In the words of the chorus, the grieving lyricist does her part to set things right with this invitation: O come to my heart, Lord Jesus; There is room in my heart for Thee. Then, after the final verse, she looks to her future in Heaven: My heart shall rejoice, Lord Jesus, When Thou comest and callest for me.

So many aspects of Christianity have a past, present, future element to them. The first Sunday of Advent, celebrated yesterday, is one beautiful example of this. It’s a day of anticipation and expectation: we remember how God’s people were waiting for the first coming of their Messiah, our Lord, Jesus Christ. We celebrate that historical coming as we thank Jesus for it through this present season. Yet we also look forward with hope to the expected and much anticipated second coming of Christ to occur on some future day. (Or maybe even today!)

We see the same in Luke 2:7 combined with the words from this almost forgotten hymn. We remember there was no room available for Jesus when He first came—and we grieve the tragedy of that. We thank Him for preparing a place in Heaven for us someday, for making it possible for us to find room with Him. Finally, we examine our own hearts to be sure that right now in this moment, nothing is trying to push Him out of His rightful place. If we’ve invited Jesus to live in our hearts, to be Lord of our lives, we don’t want Him to have to compete with any other person, place, or thing.

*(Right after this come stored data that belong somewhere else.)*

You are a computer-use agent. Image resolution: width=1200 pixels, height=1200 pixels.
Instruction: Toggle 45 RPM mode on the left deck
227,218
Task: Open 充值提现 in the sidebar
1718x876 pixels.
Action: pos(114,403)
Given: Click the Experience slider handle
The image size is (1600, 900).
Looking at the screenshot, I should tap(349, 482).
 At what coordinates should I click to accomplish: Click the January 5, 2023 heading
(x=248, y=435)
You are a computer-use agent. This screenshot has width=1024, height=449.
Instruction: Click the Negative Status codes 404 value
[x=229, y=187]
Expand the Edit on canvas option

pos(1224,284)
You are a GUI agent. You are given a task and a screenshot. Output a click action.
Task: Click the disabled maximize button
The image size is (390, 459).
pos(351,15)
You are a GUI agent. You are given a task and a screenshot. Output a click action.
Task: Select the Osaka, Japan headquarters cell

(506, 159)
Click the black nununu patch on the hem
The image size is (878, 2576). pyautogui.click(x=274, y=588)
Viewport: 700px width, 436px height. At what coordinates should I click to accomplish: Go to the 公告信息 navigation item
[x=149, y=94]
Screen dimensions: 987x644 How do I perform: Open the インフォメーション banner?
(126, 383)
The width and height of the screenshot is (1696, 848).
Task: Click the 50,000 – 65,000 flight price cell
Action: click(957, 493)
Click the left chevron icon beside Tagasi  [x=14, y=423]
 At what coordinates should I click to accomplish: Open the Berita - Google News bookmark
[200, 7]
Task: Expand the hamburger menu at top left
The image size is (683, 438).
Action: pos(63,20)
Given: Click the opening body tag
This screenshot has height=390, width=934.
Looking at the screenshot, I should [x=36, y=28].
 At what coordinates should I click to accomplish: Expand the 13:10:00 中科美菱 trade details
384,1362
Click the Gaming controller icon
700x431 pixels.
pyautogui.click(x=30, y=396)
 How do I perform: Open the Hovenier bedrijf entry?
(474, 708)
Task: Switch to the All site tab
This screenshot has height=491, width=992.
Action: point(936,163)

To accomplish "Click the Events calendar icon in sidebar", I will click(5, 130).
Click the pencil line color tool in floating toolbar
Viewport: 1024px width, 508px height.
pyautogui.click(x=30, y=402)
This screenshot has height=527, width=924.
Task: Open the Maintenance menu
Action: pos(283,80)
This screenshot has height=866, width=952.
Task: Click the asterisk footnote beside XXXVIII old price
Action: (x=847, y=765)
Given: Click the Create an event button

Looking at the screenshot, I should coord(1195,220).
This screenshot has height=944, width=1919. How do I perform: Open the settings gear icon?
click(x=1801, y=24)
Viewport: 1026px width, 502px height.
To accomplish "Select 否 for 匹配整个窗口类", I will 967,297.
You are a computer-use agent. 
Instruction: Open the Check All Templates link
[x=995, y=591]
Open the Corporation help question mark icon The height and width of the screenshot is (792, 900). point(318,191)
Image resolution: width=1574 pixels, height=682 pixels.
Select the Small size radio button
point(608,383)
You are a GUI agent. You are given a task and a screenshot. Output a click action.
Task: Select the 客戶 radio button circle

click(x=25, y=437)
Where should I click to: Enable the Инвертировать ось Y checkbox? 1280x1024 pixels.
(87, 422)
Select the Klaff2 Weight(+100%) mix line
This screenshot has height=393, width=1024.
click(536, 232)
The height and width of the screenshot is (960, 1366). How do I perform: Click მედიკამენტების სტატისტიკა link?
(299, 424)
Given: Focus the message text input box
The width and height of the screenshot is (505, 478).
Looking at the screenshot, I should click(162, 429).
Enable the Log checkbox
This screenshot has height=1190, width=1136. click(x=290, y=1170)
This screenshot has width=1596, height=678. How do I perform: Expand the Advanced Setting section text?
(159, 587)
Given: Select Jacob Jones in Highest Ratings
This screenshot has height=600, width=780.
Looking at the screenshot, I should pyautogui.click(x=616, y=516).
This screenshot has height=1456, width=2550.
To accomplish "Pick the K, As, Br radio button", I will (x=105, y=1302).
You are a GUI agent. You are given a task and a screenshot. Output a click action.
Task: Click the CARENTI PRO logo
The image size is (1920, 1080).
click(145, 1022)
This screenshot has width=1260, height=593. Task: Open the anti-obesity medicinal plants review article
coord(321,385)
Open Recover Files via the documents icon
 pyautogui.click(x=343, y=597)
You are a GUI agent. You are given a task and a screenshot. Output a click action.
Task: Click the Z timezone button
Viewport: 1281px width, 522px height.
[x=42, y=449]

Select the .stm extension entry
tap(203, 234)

Jesus, I’m sorry there was no lodging available when You came to earth as a baby so long ago. Thank You for not holding that against us, though. Thank You for completing Your mission, for fulfilling Your purpose, that You could offer us the promise of eternity in Your home. Please search our hearts now and point out anything You find there that may be crowding You. That space is Yours, Lord Jesus. Our hearts are Yours. Amen.